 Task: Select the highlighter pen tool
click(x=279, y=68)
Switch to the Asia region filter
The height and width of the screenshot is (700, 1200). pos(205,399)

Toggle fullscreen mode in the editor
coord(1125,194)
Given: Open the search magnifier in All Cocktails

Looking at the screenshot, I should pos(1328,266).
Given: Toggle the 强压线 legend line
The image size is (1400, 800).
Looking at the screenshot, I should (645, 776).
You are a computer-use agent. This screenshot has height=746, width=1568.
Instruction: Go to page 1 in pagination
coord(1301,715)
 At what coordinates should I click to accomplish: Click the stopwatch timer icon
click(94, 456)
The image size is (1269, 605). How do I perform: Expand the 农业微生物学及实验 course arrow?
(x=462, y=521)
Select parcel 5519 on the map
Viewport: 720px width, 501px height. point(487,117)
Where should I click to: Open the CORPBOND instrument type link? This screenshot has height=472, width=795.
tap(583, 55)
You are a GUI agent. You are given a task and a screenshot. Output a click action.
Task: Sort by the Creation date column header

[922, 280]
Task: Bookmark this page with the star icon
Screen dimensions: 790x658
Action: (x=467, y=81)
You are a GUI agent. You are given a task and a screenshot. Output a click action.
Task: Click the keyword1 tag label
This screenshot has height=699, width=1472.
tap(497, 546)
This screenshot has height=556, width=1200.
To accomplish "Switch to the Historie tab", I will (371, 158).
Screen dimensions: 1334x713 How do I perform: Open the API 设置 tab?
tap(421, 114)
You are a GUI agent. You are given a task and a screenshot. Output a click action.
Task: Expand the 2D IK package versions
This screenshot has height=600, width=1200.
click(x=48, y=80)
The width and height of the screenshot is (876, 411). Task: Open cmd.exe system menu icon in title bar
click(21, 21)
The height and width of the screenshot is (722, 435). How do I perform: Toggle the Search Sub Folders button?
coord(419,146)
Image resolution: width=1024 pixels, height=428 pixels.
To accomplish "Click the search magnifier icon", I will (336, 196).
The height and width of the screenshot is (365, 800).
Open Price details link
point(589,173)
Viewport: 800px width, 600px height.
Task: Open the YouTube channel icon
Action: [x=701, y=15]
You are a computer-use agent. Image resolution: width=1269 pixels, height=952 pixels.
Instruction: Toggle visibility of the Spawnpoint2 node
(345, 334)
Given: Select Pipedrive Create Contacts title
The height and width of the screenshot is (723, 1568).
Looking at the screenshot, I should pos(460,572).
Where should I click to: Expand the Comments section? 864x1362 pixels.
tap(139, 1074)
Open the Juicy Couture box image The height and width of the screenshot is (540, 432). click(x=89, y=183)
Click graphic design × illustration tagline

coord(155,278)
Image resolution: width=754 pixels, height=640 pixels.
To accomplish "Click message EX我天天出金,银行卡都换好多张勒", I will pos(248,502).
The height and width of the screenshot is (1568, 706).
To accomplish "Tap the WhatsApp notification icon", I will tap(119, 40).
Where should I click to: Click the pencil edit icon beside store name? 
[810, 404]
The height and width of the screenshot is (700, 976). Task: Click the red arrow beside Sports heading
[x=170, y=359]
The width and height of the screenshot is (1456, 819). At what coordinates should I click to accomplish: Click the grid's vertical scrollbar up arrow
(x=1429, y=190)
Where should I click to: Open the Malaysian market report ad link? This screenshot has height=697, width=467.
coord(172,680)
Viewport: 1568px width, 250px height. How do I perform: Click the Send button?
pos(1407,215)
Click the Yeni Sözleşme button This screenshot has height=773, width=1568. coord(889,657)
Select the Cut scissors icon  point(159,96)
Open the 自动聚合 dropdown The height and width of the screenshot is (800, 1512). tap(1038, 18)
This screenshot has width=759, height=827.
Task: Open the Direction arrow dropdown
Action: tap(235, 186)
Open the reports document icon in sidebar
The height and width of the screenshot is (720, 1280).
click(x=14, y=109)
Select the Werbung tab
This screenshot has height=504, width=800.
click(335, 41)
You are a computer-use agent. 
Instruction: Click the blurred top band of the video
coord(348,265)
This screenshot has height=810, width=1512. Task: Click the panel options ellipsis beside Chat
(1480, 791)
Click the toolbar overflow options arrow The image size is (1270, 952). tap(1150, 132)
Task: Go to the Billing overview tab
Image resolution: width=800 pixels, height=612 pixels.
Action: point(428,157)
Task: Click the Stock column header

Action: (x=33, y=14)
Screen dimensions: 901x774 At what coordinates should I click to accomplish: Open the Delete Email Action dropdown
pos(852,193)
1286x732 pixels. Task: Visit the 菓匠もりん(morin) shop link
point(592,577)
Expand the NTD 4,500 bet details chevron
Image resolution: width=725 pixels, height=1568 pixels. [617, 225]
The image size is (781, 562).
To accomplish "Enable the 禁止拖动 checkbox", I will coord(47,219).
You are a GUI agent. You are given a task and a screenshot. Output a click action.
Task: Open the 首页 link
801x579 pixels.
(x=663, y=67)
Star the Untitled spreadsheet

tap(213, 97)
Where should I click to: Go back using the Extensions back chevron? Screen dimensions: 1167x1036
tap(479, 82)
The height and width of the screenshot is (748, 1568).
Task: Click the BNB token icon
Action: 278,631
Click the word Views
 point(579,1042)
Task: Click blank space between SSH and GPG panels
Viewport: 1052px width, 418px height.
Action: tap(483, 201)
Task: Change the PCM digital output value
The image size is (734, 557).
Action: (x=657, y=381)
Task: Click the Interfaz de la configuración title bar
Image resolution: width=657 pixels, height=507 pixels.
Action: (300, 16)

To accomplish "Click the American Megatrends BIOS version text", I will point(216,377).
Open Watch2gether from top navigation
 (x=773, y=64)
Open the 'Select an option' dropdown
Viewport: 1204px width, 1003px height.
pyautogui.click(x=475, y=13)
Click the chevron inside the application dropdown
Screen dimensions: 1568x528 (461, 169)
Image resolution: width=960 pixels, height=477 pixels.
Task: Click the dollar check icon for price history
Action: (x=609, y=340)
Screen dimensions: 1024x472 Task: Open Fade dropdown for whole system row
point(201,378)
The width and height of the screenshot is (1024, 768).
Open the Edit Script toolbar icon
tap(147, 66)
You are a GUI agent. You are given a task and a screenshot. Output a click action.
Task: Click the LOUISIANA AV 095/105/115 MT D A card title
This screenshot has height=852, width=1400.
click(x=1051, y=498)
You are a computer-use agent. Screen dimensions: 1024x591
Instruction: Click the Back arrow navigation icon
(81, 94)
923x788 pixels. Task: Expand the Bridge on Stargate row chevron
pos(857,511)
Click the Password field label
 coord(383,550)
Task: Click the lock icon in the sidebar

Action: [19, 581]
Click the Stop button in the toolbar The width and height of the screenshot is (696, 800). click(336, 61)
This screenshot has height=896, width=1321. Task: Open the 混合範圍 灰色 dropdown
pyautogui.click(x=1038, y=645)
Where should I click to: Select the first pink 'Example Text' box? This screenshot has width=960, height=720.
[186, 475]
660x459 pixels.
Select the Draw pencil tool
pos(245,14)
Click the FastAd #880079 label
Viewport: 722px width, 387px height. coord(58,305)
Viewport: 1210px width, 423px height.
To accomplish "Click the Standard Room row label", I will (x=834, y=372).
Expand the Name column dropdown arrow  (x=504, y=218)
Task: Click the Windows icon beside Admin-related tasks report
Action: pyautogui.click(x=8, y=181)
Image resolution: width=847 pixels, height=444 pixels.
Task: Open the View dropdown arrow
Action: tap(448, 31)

[TASK TO CARRY OUT] None of the records may be left out; each is to be restated exactly.

[ANSWER SPACE]
 Task: Select the highlighter pen tool
click(x=279, y=68)
Switch to the Asia region filter
The height and width of the screenshot is (700, 1200). pos(205,399)

Toggle fullscreen mode in the editor
coord(1125,194)
Given: Open the search magnifier in All Cocktails

Looking at the screenshot, I should pos(1328,266).
Given: Toggle the 强压线 legend line
The image size is (1400, 800).
Looking at the screenshot, I should (645, 776).
You are a computer-use agent. This screenshot has height=746, width=1568.
Instruction: Go to page 1 in pagination
coord(1301,715)
 At what coordinates should I click to accomplish: Click the stopwatch timer icon
click(94, 456)
The image size is (1269, 605). How do I perform: Expand the 农业微生物学及实验 course arrow?
(x=462, y=521)
Select parcel 5519 on the map
Viewport: 720px width, 501px height. point(487,117)
Where should I click to: Open the CORPBOND instrument type link? This screenshot has height=472, width=795.
tap(583, 55)
You are a GUI agent. You are given a task and a screenshot. Output a click action.
Task: Sort by the Creation date column header

[922, 280]
Task: Bookmark this page with the star icon
Screen dimensions: 790x658
Action: (x=467, y=81)
You are a GUI agent. You are given a task and a screenshot. Output a click action.
Task: Click the keyword1 tag label
This screenshot has height=699, width=1472.
tap(497, 546)
This screenshot has height=556, width=1200.
To accomplish "Switch to the Historie tab", I will (371, 158).
Screen dimensions: 1334x713 How do I perform: Open the API 设置 tab?
tap(421, 114)
You are a GUI agent. You are given a task and a screenshot. Output a click action.
Task: Expand the 2D IK package versions
This screenshot has height=600, width=1200.
click(x=48, y=80)
The width and height of the screenshot is (876, 411). Task: Open cmd.exe system menu icon in title bar
click(21, 21)
The height and width of the screenshot is (722, 435). How do I perform: Toggle the Search Sub Folders button?
coord(419,146)
Image resolution: width=1024 pixels, height=428 pixels.
To accomplish "Click the search magnifier icon", I will (336, 196).
The height and width of the screenshot is (365, 800).
Open Price details link
point(589,173)
Viewport: 800px width, 600px height.
Task: Open the YouTube channel icon
Action: [x=701, y=15]
You are a computer-use agent. Image resolution: width=1269 pixels, height=952 pixels.
Instruction: Toggle visibility of the Spawnpoint2 node
(345, 334)
Given: Select Pipedrive Create Contacts title
The height and width of the screenshot is (723, 1568).
Looking at the screenshot, I should pos(460,572).
Where should I click to: Expand the Comments section? 864x1362 pixels.
tap(139, 1074)
Open the Juicy Couture box image The height and width of the screenshot is (540, 432). click(x=89, y=183)
Click graphic design × illustration tagline

coord(155,278)
Image resolution: width=754 pixels, height=640 pixels.
To accomplish "Click message EX我天天出金,银行卡都换好多张勒", I will pos(248,502).
The height and width of the screenshot is (1568, 706).
To accomplish "Tap the WhatsApp notification icon", I will tap(119, 40).
Where should I click to: Click the pencil edit icon beside store name? 
[810, 404]
The height and width of the screenshot is (700, 976). Task: Click the red arrow beside Sports heading
[x=170, y=359]
The width and height of the screenshot is (1456, 819). At what coordinates should I click to accomplish: Click the grid's vertical scrollbar up arrow
(x=1429, y=190)
Where should I click to: Open the Malaysian market report ad link? This screenshot has height=697, width=467.
coord(172,680)
Viewport: 1568px width, 250px height. How do I perform: Click the Send button?
pos(1407,215)
Click the Yeni Sözleşme button This screenshot has height=773, width=1568. coord(889,657)
Select the Cut scissors icon  point(159,96)
Open the 自动聚合 dropdown The height and width of the screenshot is (800, 1512). tap(1038, 18)
This screenshot has width=759, height=827.
Task: Open the Direction arrow dropdown
Action: tap(235, 186)
Open the reports document icon in sidebar
The height and width of the screenshot is (720, 1280).
click(x=14, y=109)
Select the Werbung tab
This screenshot has height=504, width=800.
click(335, 41)
You are a computer-use agent. 
Instruction: Click the blurred top band of the video
coord(348,265)
This screenshot has height=810, width=1512. Task: Click the panel options ellipsis beside Chat
(1480, 791)
Click the toolbar overflow options arrow The image size is (1270, 952). tap(1150, 132)
Task: Go to the Billing overview tab
Image resolution: width=800 pixels, height=612 pixels.
Action: point(428,157)
Task: Click the Stock column header

Action: (x=33, y=14)
Screen dimensions: 901x774 At what coordinates should I click to accomplish: Open the Delete Email Action dropdown
pos(852,193)
1286x732 pixels. Task: Visit the 菓匠もりん(morin) shop link
point(592,577)
Expand the NTD 4,500 bet details chevron
Image resolution: width=725 pixels, height=1568 pixels. [617, 225]
The image size is (781, 562).
To accomplish "Enable the 禁止拖动 checkbox", I will coord(47,219).
You are a GUI agent. You are given a task and a screenshot. Output a click action.
Task: Open the 首页 link
801x579 pixels.
(x=663, y=67)
Star the Untitled spreadsheet

tap(213, 97)
Where should I click to: Go back using the Extensions back chevron? Screen dimensions: 1167x1036
tap(479, 82)
The height and width of the screenshot is (748, 1568).
Task: Click the BNB token icon
Action: 278,631
Click the word Views
 point(579,1042)
Task: Click blank space between SSH and GPG panels
Viewport: 1052px width, 418px height.
Action: tap(483, 201)
Task: Change the PCM digital output value
The image size is (734, 557).
Action: (x=657, y=381)
Task: Click the Interfaz de la configuración title bar
Image resolution: width=657 pixels, height=507 pixels.
Action: (300, 16)

To accomplish "Click the American Megatrends BIOS version text", I will point(216,377).
Open Watch2gether from top navigation
 (x=773, y=64)
Open the 'Select an option' dropdown
Viewport: 1204px width, 1003px height.
pyautogui.click(x=475, y=13)
Click the chevron inside the application dropdown
Screen dimensions: 1568x528 (461, 169)
Image resolution: width=960 pixels, height=477 pixels.
Task: Click the dollar check icon for price history
Action: (x=609, y=340)
Screen dimensions: 1024x472 Task: Open Fade dropdown for whole system row
point(201,378)
The width and height of the screenshot is (1024, 768).
Open the Edit Script toolbar icon
tap(147, 66)
You are a GUI agent. You are given a task and a screenshot. Output a click action.
Task: Click the LOUISIANA AV 095/105/115 MT D A card title
This screenshot has height=852, width=1400.
click(x=1051, y=498)
You are a computer-use agent. Screen dimensions: 1024x591
Instruction: Click the Back arrow navigation icon
(81, 94)
923x788 pixels. Task: Expand the Bridge on Stargate row chevron
pos(857,511)
Click the Password field label
 coord(383,550)
Task: Click the lock icon in the sidebar

Action: [19, 581]
Click the Stop button in the toolbar The width and height of the screenshot is (696, 800). click(336, 61)
This screenshot has height=896, width=1321. Task: Open the 混合範圍 灰色 dropdown
pyautogui.click(x=1038, y=645)
Where should I click to: Select the first pink 'Example Text' box? This screenshot has width=960, height=720.
[186, 475]
660x459 pixels.
Select the Draw pencil tool
pos(245,14)
Click the FastAd #880079 label
Viewport: 722px width, 387px height. coord(58,305)
Viewport: 1210px width, 423px height.
To accomplish "Click the Standard Room row label", I will (x=834, y=372).
Expand the Name column dropdown arrow  (x=504, y=218)
Task: Click the Windows icon beside Admin-related tasks report
Action: pyautogui.click(x=8, y=181)
Image resolution: width=847 pixels, height=444 pixels.
Task: Open the View dropdown arrow
Action: tap(448, 31)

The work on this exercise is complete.